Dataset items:

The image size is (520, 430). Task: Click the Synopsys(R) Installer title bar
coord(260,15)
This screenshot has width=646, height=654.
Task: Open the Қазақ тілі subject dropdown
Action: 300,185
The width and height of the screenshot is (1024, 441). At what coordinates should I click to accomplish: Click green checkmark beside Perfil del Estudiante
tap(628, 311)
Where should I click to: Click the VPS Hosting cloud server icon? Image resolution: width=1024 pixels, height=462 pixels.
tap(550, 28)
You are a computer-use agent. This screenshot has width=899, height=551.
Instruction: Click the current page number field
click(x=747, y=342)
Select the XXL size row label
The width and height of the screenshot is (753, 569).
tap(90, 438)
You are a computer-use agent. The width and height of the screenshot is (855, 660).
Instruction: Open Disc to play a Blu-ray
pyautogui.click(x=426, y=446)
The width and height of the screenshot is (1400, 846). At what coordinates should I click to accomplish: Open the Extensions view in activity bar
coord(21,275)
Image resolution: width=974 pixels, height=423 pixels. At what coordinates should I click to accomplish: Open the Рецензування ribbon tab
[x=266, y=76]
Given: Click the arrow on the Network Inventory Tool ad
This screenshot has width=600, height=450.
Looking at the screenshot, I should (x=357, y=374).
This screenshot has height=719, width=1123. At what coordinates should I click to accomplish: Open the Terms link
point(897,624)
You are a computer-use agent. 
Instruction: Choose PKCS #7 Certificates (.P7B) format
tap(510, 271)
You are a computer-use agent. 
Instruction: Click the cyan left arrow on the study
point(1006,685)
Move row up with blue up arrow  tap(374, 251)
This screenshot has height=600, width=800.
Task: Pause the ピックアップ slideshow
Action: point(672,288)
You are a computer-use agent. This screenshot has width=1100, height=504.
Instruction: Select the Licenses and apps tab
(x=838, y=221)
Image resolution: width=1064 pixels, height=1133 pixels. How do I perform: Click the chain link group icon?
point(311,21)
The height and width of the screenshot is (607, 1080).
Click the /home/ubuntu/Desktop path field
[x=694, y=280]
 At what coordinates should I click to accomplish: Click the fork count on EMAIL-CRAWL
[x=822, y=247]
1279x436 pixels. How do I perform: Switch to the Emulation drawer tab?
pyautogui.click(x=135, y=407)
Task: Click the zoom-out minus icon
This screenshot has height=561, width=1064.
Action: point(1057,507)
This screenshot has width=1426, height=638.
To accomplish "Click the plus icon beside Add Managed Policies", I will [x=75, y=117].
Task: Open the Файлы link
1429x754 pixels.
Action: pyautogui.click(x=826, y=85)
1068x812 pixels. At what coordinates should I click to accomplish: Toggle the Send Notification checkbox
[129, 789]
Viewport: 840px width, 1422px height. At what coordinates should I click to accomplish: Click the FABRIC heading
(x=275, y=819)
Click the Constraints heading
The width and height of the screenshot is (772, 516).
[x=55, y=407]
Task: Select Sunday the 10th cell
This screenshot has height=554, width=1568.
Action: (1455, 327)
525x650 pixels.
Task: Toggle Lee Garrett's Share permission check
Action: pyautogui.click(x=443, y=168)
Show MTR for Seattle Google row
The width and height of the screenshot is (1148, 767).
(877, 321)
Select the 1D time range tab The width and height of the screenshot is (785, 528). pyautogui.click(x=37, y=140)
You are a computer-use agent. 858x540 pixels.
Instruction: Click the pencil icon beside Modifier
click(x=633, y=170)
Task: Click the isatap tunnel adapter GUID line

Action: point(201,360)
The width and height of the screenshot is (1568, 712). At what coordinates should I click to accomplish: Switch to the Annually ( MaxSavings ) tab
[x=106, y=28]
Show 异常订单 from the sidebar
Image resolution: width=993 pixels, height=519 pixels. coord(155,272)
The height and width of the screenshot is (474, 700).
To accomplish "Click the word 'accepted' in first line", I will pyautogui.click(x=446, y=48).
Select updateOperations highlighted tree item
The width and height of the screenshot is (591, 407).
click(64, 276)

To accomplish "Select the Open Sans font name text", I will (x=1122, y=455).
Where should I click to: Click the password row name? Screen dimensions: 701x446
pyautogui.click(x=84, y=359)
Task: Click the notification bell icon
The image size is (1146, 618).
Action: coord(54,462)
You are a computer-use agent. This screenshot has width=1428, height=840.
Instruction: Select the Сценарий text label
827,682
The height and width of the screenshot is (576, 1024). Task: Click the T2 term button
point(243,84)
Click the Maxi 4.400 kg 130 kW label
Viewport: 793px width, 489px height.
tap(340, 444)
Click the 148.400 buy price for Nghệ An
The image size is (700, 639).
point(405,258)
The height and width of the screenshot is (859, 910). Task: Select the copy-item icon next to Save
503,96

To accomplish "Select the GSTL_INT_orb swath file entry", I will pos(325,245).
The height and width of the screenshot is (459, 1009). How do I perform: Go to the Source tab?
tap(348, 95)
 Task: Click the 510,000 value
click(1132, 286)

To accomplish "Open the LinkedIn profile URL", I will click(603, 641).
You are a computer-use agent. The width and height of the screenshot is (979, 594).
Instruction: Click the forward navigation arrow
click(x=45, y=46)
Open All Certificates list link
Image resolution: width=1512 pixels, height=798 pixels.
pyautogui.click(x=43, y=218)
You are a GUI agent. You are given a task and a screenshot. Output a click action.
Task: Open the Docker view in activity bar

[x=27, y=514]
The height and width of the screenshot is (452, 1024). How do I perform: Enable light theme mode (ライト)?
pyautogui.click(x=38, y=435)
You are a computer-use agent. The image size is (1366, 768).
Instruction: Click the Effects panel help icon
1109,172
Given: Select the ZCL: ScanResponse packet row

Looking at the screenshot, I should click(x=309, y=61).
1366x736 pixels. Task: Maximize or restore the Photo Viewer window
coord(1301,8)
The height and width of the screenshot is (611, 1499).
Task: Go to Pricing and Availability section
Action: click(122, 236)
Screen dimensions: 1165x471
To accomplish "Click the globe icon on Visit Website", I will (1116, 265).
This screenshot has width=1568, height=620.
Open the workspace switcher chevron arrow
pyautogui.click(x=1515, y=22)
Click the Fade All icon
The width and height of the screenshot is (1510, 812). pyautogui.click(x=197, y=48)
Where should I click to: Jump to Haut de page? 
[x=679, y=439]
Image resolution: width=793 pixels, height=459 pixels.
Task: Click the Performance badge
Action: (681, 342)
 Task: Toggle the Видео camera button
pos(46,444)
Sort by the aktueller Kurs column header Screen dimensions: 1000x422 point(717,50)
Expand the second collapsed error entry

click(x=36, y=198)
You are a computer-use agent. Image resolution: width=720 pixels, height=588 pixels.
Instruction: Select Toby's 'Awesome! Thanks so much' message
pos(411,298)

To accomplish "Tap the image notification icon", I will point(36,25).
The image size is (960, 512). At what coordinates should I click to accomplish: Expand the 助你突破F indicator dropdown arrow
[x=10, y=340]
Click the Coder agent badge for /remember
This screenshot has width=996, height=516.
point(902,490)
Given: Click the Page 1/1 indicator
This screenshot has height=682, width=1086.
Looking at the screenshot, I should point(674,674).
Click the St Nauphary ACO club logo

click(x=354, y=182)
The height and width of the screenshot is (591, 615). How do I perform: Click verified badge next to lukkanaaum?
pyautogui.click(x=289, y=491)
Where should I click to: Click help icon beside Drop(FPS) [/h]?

→ **TASK**: Go through the records line by line and count those that contain the string "computer". Answer with the count alone.

→ **ANSWER FOR THIS EXERCISE**: 10